With all the news these days about radical Islamic terrorists, it may be helpful to know a little about the subject. This subject matter is VERY complex. As we are all aware, without funding these terrorist organizations and people would have little success. And, ideology is used to influence (i.e., "brainwash") new recruits. Further, you can not believe anything these people say as the Qur'an teaches Muslims to lie to "infidels" to further the cause of Islam - see the Qur'an, 3-28.

First, there are 2 major sponsors of Islamic related terrorism in the world - Iran and Saudi Arabia.

Iran is mainly Shia Muslim and Saudi Arabia is mainly Sunni Muslim.

The great majority of Muslims are Sunnis - estimates suggest the figure is somewhere between 85% and 90%.

The fundamental difference between Sunnis and Shia Muslims:

   a. Sunnis believe the successor to Mohammad to be the Rashidun "rightly guided Caliphs", who were the first four caliphs who ruled after the death of Muhammad - the below mentioned "Ali" being one of the four.

   b. The Shia claimed the right of Ali, alone, the son-in-law of the Prophet Muhammad, and his descendants to lead the Islamic community.

Throughtout the Muslim world Shias hate Sunnis, Sunnis hate Shias, and both groups hate the West and Israel.

The manner in which each group prays is different as well as many views on the Qur'an and the Hadith (kind of like a guidebook to the Qur'an).

Al Qaeda is a Sunni adherent sect.

ISIS (or the Islamic State) is Sunni and is an offshoot of Al Qaeda.

The Muslim Brotherhood, also a Sunni adherent sect, has been outlawed in Eqypt.

Whether a person is a Shia or a Sunni Muslim in Iraq can now be, quite literally, a matter of life and death.

As the militant group the Islamic State in Iraq and Syria, or ISIS, has seized vast territories in western and northern Iraq, there have been frequent accounts of fighters' capturing groups of people and releasing the Sunnis while the Shias are singled out for execution.

ISIS believes that the Shias are apostates and must die in order to forge a pure form of Islam.

But how can ISIS tell whether a person is a Sunni or a Shia? From accounts of people who survived encounters with the militants, it seems they often ask a list of questions. Here are some of them:

What is your name?

A quick look at an Iraqi's national identity card or passport can be a signal. Shias believe that the leadership of Islam was passed down through the Prophet Muhammad's son-in-law Ali and his sons Hussain (or Hussein), Hassan and Abbas, among others. While some Sunnis and members of other Islamic groups may also have those names, ISIS would most likely associate them with the Shias.

Where do you live?

In every city and province, even majority Sunni ones, there are enclaves that are known to be Shia. People who said they came from one of those neighborhoods would most likely be killed.

How do you pray?

Shias and Sunnis offer prayers in slightly different ways, with Sunnis generally folding their hands or crossing their arms in front of their stomachs and Shias leaving them extended, palms resting on their thighs.

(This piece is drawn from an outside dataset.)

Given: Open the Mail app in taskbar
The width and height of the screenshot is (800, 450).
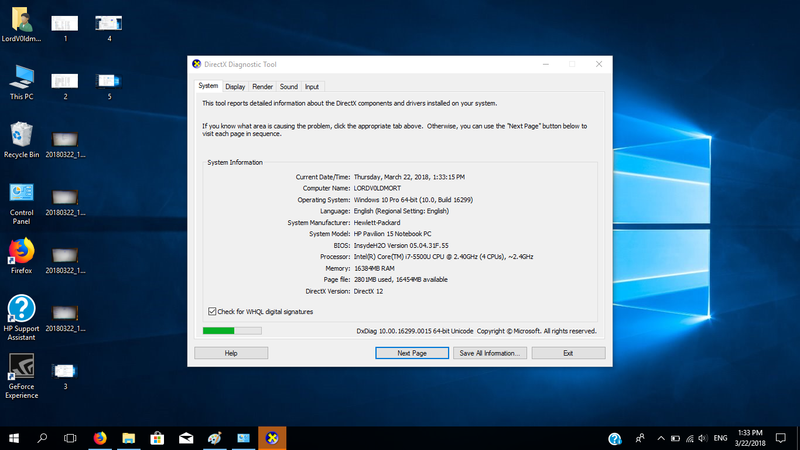Looking at the screenshot, I should pos(186,438).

In a chilling video that appeared to have been made more than a year ago in the Anbar Province of Iraq, ISIS fighters stopped three truck drivers in the desert and asked them whether they were Sunnis or Shias. All three claimed to be Sunni. Then the questions got harder. They were asked how they performed each of the prayers: morning, midday and evening. The truck drivers disagreed on their methods, and all were shot.

What kind of music do you listen to?

Recordings of religious songs could also be a tipoff. Similarly, even the ringtone on a person's telephone could be a clue because it might be from a Sunni or Shia religious song.

There are other clues, but none are completely reliable. For instance, a number of Shias wear large rings, often with semiprecious stones. But so do some Sunnis, and others.

Generally, Iraqi Shias and Sunnis are often indistinguishable in appearance. That is even more evident in many families and tribes in which there has been intermarriage for generations.

Given that the rigid views of ISIS are fairly well known, it is perhaps natural to wonder why hostages do not simply lie about their origins. It seems that many do, yet in very tense, perilous encounters, people can easily get tripped up. Sometimes another person in a group might inadvertently give someone away. Others refuse to lie about their faith.

Curiously, Hezbollah in Turkey is a Kurdish Sunni terrorist group and Hezbollah in Lebanon is Shia - funded by Iran.